A Haven for Visual Culture

Weils to fund new facility for Sam Fox School of Design & Visual Art

​There are many excellent research and teaching institutions, but only a handful truly bring together the fields of art, architecture and design. Fewer still include a university art museum. The Sam Fox School of Design & Visual Arts at Washington University in St. Louis has successfully united all three—art, architecture and museum. This distinctive model is attracting exceptionally talented students who will help reimagine the built environment and shape 21st century visual culture.

An Optimal Environment

These students are highly accomplished and idealistic, say Anabeth and John D. Weil, passionate proponents of and participants in the cultural life of St. Louis and the university. “They really do come to Washington University to improve the world,” Mr. Weil says. “We can do nothing better than encourage them to do just that.”

The Sam Fox School prepares future artists, architects and designers for critical leadership roles in an increasingly complex world that will require innovative and integrated solutions for social, cultural and environmental concerns.

To do this well, the Weils believe students and faculty must be given the optimal environment. And to assist them, the Weils are making a lead gift of $12.5 million toward construction of a new facility. They, and the school, envision it to be an iconic symbol of the university’s commitment to creativity and technology in the 21st century. It will signal the Sam Fox School’s leadership at the forefront of interdisciplinary design and education.

“There is a great excitement about helping with an important building project,” Mr. Weil says. “A project that will make the world a little better than when we found it. I think the university’s alumni and friends will enjoy becoming involved.”

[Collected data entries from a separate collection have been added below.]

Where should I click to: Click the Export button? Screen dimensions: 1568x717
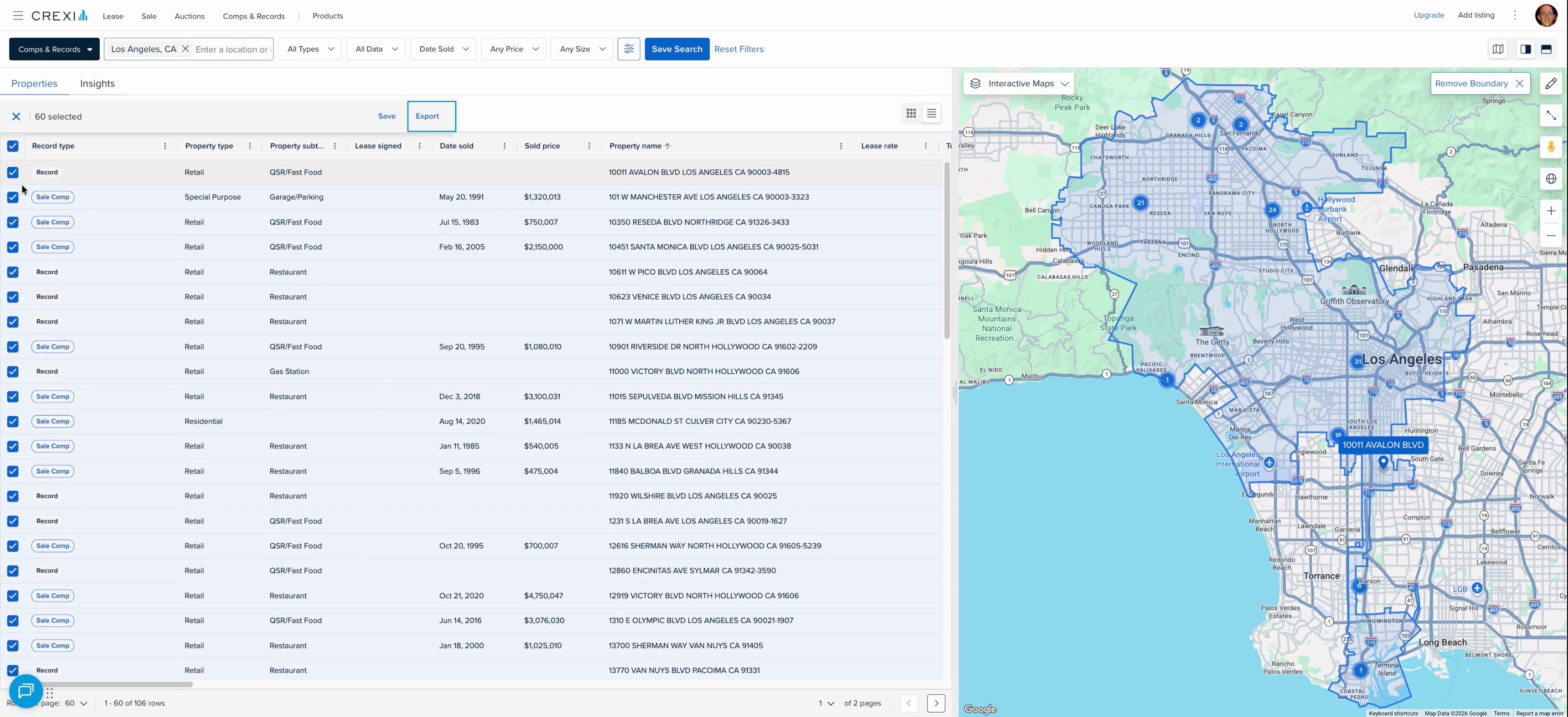pos(427,116)
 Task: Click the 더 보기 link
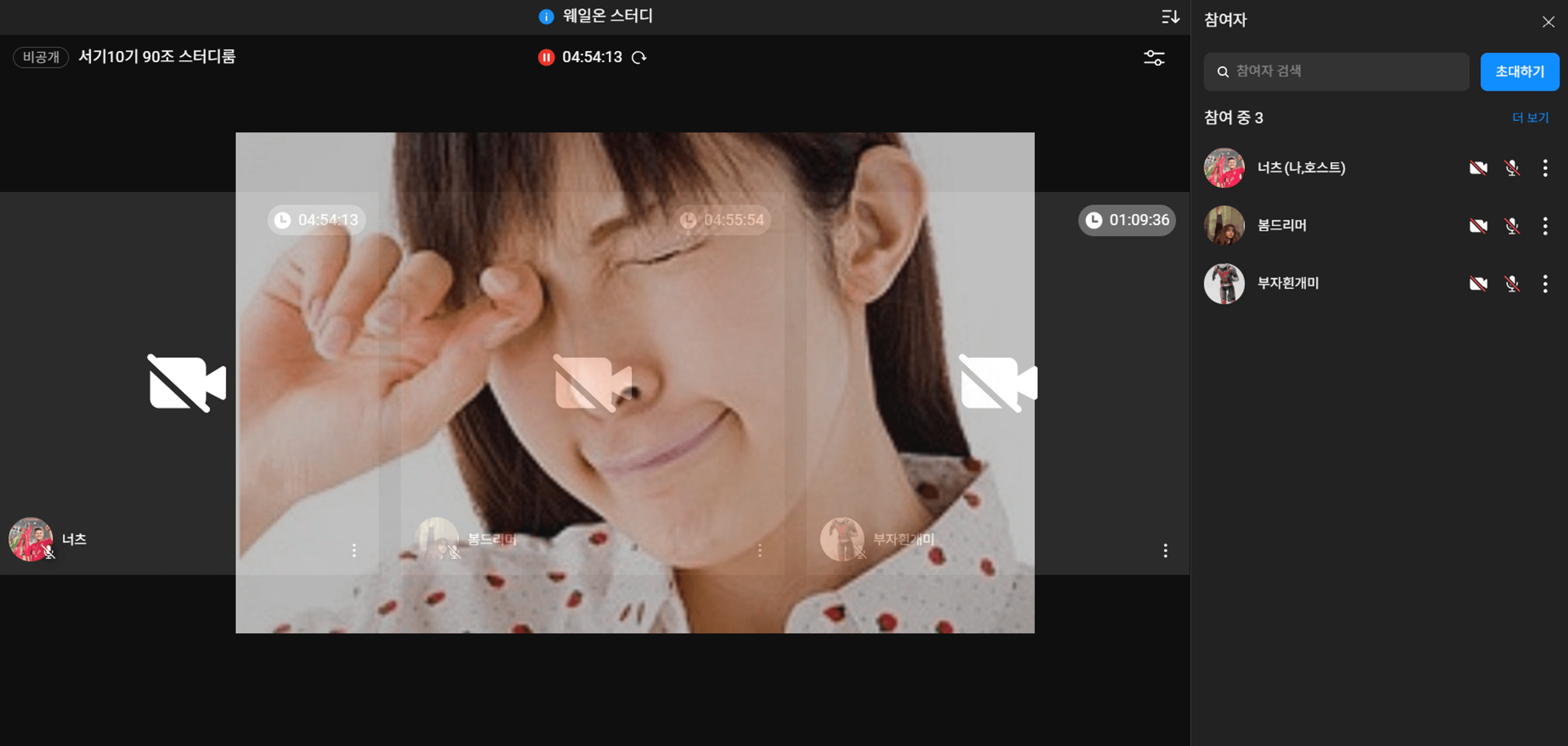click(x=1530, y=118)
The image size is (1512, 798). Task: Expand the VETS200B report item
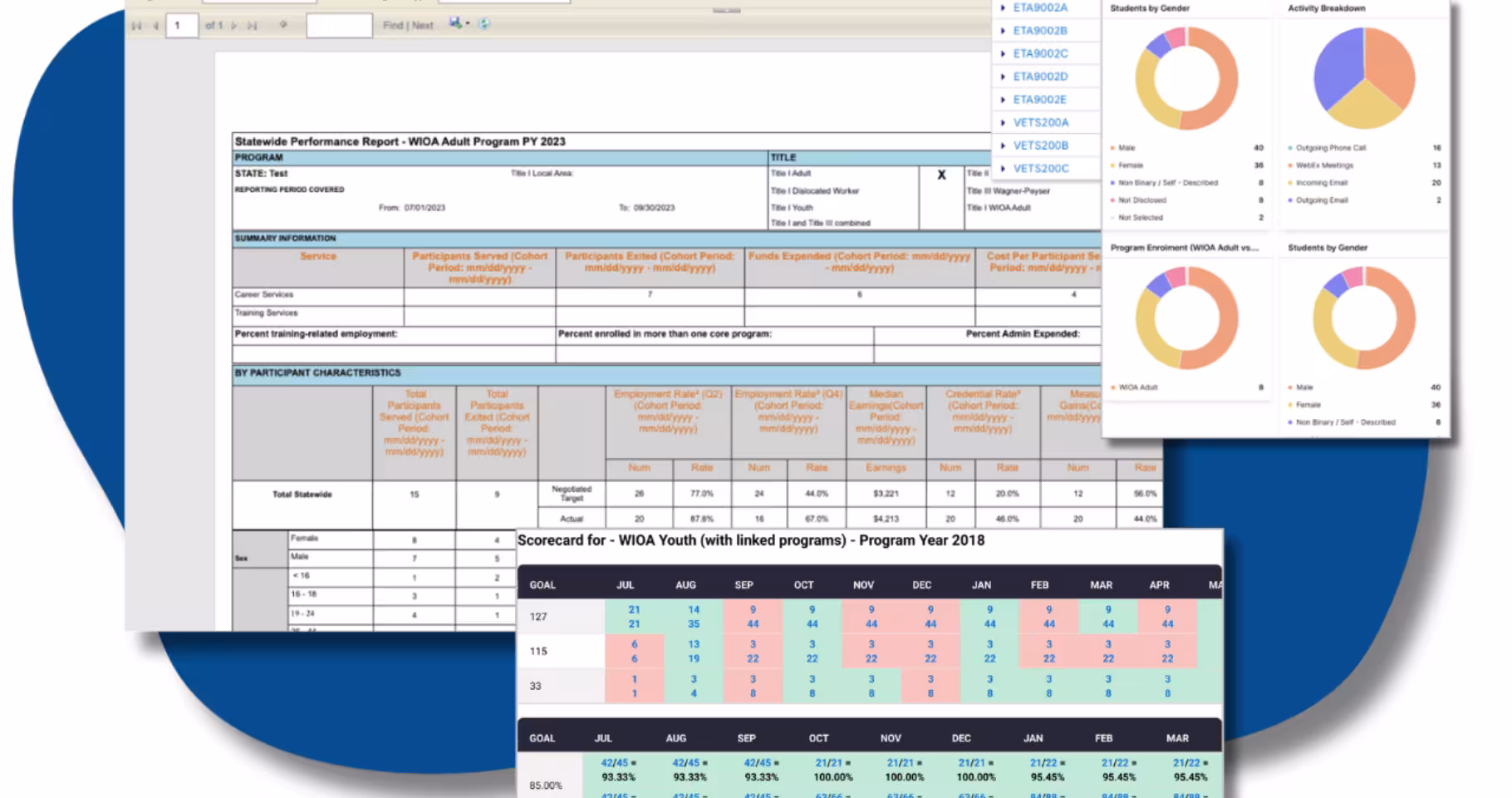(1005, 145)
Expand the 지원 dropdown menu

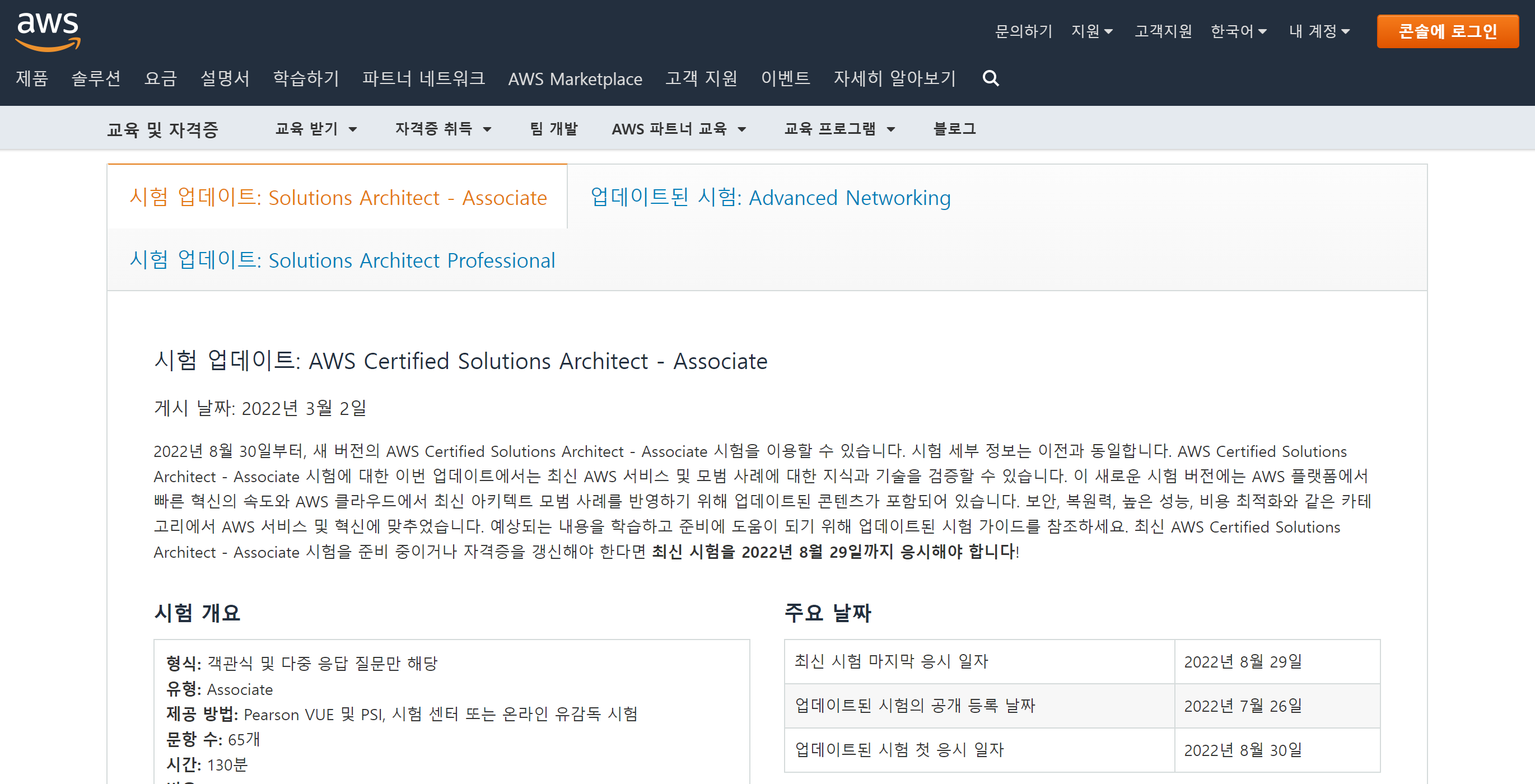click(1091, 31)
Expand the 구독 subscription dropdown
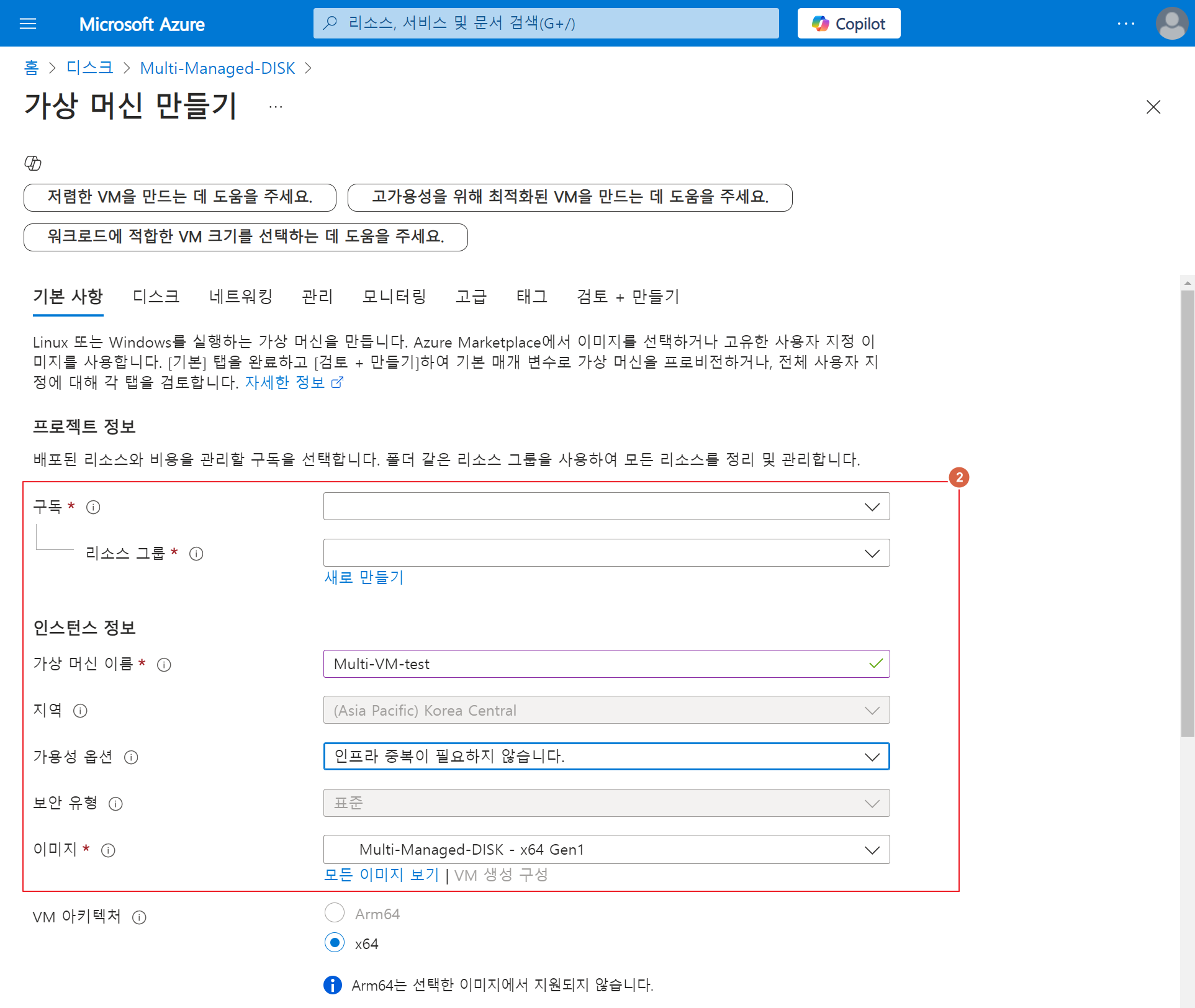This screenshot has width=1195, height=1008. [606, 506]
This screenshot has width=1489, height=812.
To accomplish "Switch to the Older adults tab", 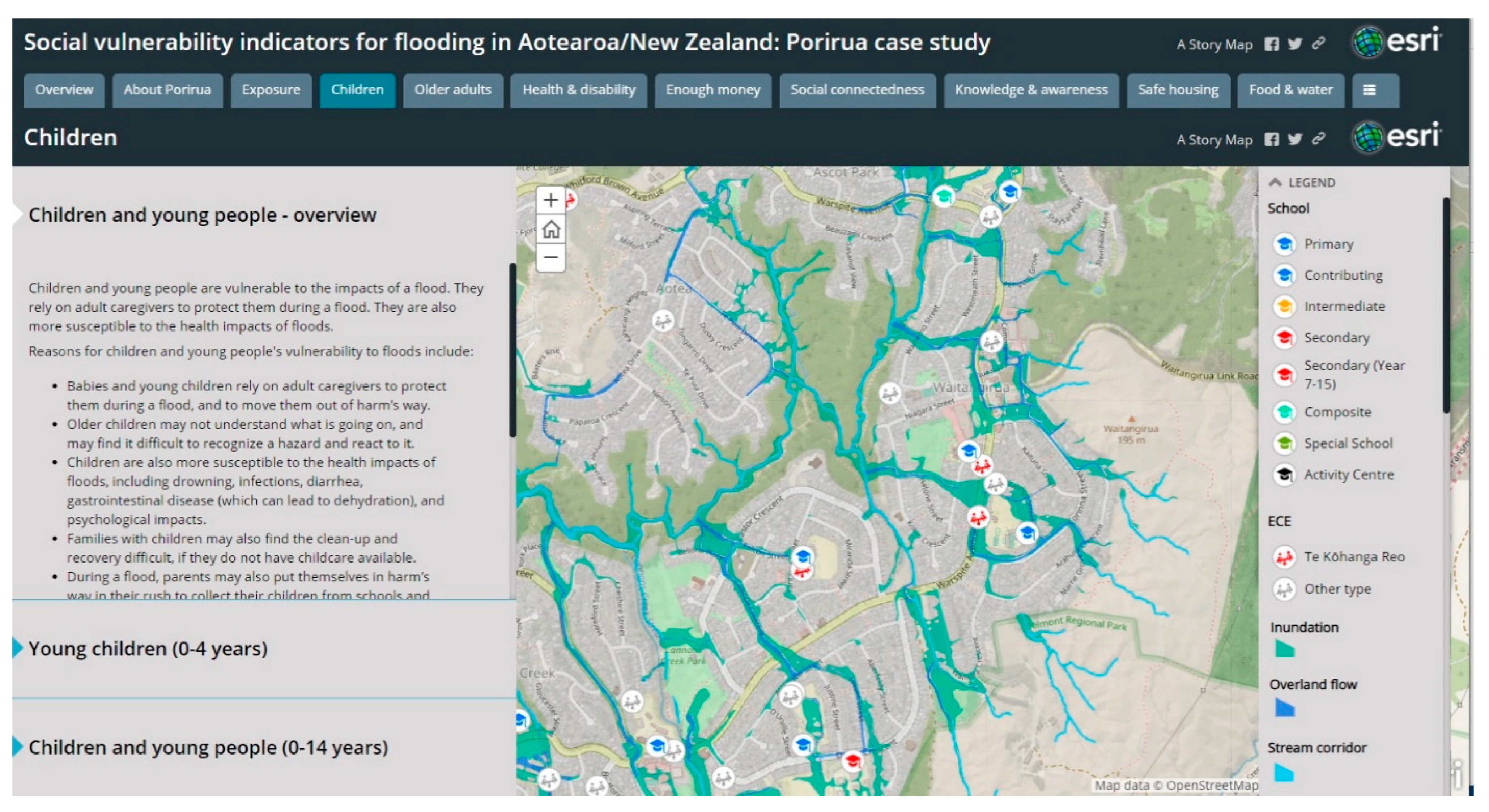I will [452, 90].
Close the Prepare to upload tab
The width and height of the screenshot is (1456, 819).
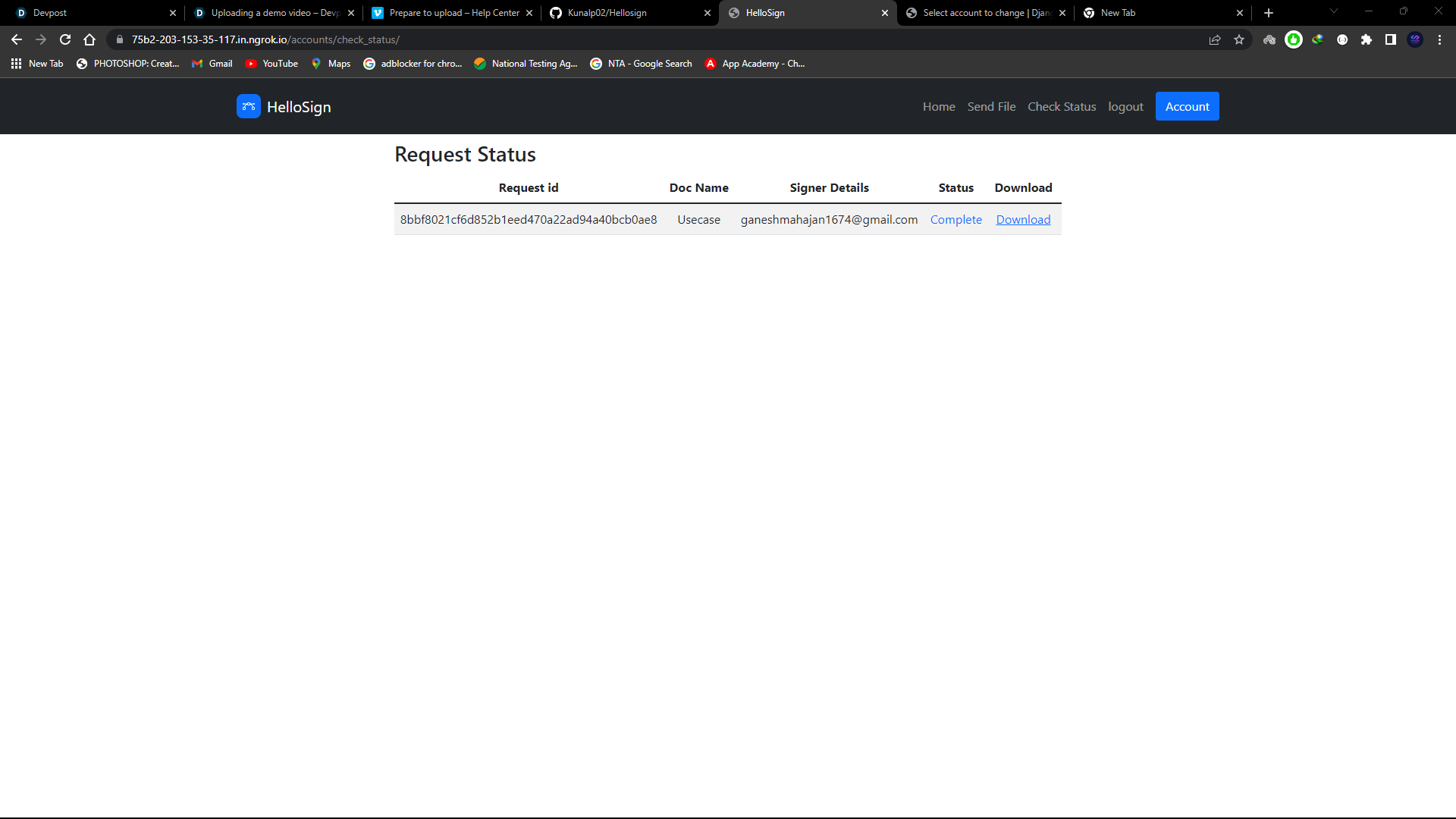pos(529,13)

The new building will accommodate new and expanded degree programs for graduate art and architecture students, and encourage connections both within the school and across the university.

Says Chancellor Mark S. Wrighton, “The Weils’ ongoing generosity has brought benefit to countless students and faculty, strengthening not only Washington University, but also the arts community in St. Louis. Their support of this important new facility will inspire new and creative programs that will benefit generations to come.”

Philanthropists with a Vision

The Weils have more than a little knowledge of actualizing such large-scale projects. Mrs. Weil, as former chief executive of Forest Park—home to the Saint Louis Art Museum, the Saint Louis Zoo and the Missouri History Museum—helped develop and implement the $97 million Forest Park Master Plan. Mr. Weil, a university trustee, is immediate past chair of the Saint Louis Art Museum Board of Commissioners, where he chaired the capital campaign for expansion.

“The idea of creating a place accessible to everyone—that was a great passion of my grandmother’s and motivated her gift of Steinberg Hall to the university in 1960,” Mr. Weil says of Etta Eiseman Steinberg, who made the gift in memory of her husband, Mark C. Steinberg.

The Weils’ investment in Washington University includes the significant time and guidance they commit as volunteer leaders. The couple co-chairs the Leading Together: The Campaign for Washington University committee for the Sam Fox School. Mr. Weil also chairs the school’s National Council, and Mrs. Weil chairs the Mildred Lane Kemper Art Museum Collections Committee.

“We’ve learned enormously through our affiliation with the school,” Mrs. Weil says. “We’re absurdly lucky to do what we love, and doing it together makes it special. It enriches our lives to no end.”

“Our students really do come to
Washington University to improve the world. We can do nothing better than encourage them to do just that.”